In order to form an alliance with Larissa in Thessaly, he married the Thessalian noblewoman Philinna in 358 BC, and she bore him a son, Philip III Arrhidaeus, who would later rule as Philip III Arrhidaeus. He married Olympias in 357 BC to form an alliance with Abbas, King of Epirus, and the Molossians. This marriage would result in the birth of a son who would later rule as Alexander III (better known as Alexander the Great) and claim descent from the legendary Achilles through his dynastic lineage from Epirus.
Slavic invasions of the region began in the 5th century CE, as Rome fell, and lasted until the 7th century CE. The Bulgar tribes established the First Bulgarian Empire in the region in 681 CE, which lasted until 1018 CE when the region was conquered by the Byzantine Empire. The Byzantines held it until 1453 CE when it was defeated by the Ottomans, who established themselves in the region as part of their empire and held it until the twentieth century CE.

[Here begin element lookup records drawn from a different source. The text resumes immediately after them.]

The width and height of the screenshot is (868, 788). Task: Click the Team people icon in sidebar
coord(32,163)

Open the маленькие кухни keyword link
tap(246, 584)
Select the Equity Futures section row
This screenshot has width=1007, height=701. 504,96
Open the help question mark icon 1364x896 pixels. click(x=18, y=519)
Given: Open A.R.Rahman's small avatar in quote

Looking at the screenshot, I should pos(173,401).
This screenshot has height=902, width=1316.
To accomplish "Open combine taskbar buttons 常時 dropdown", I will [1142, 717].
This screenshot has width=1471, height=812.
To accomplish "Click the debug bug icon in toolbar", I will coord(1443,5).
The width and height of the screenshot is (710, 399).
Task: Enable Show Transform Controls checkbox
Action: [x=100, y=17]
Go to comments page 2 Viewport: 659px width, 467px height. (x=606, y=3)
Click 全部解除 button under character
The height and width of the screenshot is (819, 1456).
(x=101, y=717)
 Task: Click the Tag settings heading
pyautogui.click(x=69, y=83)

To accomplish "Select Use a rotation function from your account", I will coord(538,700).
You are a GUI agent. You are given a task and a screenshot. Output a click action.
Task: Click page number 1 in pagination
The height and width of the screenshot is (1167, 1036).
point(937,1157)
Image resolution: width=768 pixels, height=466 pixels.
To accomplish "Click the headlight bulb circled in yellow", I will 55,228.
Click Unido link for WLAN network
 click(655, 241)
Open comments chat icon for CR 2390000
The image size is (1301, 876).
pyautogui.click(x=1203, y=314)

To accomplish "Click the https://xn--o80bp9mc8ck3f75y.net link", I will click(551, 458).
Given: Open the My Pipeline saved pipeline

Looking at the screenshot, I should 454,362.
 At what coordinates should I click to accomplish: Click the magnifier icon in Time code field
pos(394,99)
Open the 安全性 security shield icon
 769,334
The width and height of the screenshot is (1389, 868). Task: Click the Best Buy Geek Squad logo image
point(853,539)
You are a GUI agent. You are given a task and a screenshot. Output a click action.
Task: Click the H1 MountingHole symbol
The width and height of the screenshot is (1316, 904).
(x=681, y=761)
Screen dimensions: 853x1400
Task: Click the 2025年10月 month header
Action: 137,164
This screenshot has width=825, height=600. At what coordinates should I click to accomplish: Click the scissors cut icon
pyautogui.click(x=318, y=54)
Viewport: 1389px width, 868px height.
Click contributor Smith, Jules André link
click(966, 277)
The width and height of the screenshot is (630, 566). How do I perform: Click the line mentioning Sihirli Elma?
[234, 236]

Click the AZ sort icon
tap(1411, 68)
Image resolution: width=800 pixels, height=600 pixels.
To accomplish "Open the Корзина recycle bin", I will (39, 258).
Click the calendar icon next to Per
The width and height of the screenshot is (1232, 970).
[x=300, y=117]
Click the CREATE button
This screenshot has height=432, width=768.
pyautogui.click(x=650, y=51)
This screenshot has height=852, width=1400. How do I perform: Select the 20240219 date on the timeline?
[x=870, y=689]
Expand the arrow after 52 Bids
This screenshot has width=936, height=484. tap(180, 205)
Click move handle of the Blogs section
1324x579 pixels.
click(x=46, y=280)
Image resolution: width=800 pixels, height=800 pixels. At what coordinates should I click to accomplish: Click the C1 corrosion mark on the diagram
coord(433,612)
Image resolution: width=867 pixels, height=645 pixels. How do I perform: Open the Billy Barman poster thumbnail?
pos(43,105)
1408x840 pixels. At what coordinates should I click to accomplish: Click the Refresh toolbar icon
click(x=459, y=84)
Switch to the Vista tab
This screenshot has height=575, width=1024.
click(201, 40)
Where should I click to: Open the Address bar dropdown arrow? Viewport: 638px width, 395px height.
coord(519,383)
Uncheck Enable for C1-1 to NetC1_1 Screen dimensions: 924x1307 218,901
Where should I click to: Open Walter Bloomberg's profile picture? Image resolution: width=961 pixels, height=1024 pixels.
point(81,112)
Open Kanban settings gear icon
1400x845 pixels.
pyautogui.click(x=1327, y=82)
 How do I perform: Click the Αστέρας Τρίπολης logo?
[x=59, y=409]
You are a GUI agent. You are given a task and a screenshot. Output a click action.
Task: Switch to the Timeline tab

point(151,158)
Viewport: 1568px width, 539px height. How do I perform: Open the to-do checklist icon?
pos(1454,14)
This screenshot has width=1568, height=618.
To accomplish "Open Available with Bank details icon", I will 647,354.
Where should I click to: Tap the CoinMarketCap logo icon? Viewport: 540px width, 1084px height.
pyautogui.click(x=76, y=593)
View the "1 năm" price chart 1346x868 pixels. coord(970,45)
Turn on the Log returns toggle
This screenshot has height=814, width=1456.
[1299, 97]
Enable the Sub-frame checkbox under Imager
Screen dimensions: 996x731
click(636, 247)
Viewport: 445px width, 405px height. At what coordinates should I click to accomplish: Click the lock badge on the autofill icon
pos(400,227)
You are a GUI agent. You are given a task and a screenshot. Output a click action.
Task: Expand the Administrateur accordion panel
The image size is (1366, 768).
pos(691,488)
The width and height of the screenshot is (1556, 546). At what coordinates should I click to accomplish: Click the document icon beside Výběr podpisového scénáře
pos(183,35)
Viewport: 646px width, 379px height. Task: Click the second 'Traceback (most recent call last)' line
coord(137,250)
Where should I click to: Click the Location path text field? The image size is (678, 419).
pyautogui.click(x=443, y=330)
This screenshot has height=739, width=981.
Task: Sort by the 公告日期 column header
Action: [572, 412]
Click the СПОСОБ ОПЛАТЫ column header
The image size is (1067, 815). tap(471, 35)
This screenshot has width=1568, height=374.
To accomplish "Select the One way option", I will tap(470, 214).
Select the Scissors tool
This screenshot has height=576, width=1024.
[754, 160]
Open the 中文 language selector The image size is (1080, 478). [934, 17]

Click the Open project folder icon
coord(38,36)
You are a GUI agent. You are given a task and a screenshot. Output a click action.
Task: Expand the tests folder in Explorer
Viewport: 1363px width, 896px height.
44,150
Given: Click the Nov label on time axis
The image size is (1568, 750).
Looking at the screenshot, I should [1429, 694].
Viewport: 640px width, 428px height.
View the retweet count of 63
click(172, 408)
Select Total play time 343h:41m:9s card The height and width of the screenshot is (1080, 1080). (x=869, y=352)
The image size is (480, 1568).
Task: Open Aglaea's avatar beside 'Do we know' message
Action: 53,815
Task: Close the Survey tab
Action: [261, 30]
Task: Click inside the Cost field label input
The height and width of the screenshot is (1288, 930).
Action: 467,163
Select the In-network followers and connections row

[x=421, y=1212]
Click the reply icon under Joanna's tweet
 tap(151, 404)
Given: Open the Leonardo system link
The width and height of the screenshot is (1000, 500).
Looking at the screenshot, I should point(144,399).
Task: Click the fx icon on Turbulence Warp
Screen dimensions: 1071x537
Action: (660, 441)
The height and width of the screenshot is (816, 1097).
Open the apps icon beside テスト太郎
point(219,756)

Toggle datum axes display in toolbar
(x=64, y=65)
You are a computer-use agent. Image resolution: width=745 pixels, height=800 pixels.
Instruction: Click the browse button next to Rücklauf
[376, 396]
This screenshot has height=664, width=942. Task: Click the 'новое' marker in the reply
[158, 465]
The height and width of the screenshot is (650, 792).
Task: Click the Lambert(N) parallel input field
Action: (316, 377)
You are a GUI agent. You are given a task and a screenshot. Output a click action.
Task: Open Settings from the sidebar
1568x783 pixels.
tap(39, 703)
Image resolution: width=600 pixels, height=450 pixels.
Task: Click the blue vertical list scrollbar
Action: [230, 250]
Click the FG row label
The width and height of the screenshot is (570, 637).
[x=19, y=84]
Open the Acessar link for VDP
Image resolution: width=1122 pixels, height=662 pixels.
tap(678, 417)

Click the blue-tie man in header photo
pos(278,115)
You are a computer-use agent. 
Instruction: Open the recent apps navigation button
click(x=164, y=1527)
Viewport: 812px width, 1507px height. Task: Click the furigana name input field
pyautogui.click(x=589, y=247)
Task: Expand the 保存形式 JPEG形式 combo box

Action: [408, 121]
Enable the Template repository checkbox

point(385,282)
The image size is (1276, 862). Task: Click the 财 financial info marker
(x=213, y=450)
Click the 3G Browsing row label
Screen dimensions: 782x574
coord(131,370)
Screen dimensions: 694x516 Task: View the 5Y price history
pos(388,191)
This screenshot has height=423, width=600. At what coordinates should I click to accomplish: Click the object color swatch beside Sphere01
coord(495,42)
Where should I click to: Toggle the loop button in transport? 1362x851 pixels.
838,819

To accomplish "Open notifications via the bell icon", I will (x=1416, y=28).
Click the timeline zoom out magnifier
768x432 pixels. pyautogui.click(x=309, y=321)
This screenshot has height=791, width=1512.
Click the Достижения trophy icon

After much conflict, the region eventually split into separate political and ethnic entities that now include Greece, Albania, Bulgaria, Kosovo, Serbia, and Yugoslavia. The Republic of Macedonia was established in 1991 CE in an area that had previously been part of Alexander the Great’s Macedonian Empire. The region’s legacy was the Hellenization of the ancient world by Alexander’s armies, who used what was given to them to significantly impact and influence others for generations; a paradigm that exemplifies the people of the land up to the present day.